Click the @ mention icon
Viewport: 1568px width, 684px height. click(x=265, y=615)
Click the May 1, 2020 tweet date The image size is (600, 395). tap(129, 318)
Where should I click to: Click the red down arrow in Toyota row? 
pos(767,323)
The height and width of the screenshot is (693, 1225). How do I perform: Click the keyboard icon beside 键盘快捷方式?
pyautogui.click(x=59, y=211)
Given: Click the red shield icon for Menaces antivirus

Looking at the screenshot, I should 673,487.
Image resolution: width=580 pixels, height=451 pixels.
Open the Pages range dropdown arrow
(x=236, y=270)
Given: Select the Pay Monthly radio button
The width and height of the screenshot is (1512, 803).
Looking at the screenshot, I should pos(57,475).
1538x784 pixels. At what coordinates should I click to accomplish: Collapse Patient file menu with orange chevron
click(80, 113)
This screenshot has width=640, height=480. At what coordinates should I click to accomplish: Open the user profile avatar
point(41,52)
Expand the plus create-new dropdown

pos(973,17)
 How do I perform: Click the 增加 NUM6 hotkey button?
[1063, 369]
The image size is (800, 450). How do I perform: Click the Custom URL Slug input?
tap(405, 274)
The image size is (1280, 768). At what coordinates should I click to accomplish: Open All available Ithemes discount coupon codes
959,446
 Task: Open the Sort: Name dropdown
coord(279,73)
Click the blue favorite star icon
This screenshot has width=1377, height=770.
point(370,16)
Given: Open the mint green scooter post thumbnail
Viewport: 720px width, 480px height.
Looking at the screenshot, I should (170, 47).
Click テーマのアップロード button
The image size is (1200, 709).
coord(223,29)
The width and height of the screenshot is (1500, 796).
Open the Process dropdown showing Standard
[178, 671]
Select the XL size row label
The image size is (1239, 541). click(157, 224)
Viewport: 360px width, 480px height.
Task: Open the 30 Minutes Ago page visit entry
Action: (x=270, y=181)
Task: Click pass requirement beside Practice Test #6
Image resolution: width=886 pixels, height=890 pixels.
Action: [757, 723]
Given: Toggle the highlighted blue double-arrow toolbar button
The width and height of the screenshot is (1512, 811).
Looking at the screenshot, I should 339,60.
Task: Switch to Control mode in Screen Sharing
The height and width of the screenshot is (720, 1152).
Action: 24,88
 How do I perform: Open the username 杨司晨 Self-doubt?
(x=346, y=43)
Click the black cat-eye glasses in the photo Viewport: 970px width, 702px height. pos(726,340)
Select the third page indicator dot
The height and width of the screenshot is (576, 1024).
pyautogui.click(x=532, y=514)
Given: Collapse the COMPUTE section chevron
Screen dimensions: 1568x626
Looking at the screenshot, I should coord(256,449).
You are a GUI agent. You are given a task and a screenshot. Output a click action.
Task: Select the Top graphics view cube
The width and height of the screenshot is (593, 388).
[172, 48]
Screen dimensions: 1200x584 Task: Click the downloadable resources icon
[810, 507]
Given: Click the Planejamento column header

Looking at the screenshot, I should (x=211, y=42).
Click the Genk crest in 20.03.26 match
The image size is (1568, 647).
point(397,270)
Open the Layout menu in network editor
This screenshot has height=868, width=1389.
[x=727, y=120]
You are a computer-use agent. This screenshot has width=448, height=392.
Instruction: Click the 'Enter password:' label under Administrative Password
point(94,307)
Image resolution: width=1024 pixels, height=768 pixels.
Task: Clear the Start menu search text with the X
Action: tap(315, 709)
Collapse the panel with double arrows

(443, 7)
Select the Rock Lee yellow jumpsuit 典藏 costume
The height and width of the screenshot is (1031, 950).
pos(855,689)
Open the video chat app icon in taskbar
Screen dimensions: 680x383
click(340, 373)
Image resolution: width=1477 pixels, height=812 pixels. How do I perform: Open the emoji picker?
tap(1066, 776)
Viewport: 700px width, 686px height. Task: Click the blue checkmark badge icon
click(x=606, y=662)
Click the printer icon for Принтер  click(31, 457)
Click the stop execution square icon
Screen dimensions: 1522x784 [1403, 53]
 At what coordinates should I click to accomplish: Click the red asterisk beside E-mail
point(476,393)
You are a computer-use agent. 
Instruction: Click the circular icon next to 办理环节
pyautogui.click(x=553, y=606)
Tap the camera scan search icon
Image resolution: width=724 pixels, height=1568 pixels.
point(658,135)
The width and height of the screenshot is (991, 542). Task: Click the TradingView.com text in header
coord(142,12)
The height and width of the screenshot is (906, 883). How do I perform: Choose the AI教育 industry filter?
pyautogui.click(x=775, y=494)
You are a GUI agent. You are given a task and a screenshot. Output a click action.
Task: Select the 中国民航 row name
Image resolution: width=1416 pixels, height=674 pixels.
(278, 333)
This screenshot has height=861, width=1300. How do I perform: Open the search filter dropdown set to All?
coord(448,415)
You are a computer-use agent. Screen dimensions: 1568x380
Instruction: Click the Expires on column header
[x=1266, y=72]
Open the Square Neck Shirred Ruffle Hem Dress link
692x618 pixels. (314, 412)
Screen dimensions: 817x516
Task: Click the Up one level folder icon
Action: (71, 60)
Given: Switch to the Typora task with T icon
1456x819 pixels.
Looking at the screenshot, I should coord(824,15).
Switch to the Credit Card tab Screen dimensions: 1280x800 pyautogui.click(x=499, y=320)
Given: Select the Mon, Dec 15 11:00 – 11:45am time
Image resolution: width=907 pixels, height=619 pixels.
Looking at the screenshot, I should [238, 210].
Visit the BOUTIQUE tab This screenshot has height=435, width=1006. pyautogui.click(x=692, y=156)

◆ **WHAT YOU NEED TO DO**: Return the opening line of the data and every line after it through the line containing "Given: Open the", please, exactly as written and with nothing added.

◆ **TASK ANSWER**:
Click the @ mention icon
Viewport: 1568px width, 684px height. click(x=265, y=615)
Click the May 1, 2020 tweet date The image size is (600, 395). tap(129, 318)
Where should I click to: Click the red down arrow in Toyota row? 
pos(767,323)
The height and width of the screenshot is (693, 1225). How do I perform: Click the keyboard icon beside 键盘快捷方式?
pyautogui.click(x=59, y=211)
Given: Click the red shield icon for Menaces antivirus

Looking at the screenshot, I should 673,487.
Image resolution: width=580 pixels, height=451 pixels.
Open the Pages range dropdown arrow
(x=236, y=270)
Given: Select the Pay Monthly radio button
The width and height of the screenshot is (1512, 803).
Looking at the screenshot, I should pos(57,475).
1538x784 pixels. At what coordinates should I click to accomplish: Collapse Patient file menu with orange chevron
click(80, 113)
This screenshot has width=640, height=480. At what coordinates should I click to accomplish: Open the user profile avatar
point(41,52)
Expand the plus create-new dropdown

pos(973,17)
 How do I perform: Click the 增加 NUM6 hotkey button?
[1063, 369]
The image size is (800, 450). How do I perform: Click the Custom URL Slug input?
tap(405, 274)
The image size is (1280, 768). At what coordinates should I click to accomplish: Open All available Ithemes discount coupon codes
959,446
 Task: Open the Sort: Name dropdown
coord(279,73)
Click the blue favorite star icon
This screenshot has width=1377, height=770.
point(370,16)
Given: Open the mint green scooter post thumbnail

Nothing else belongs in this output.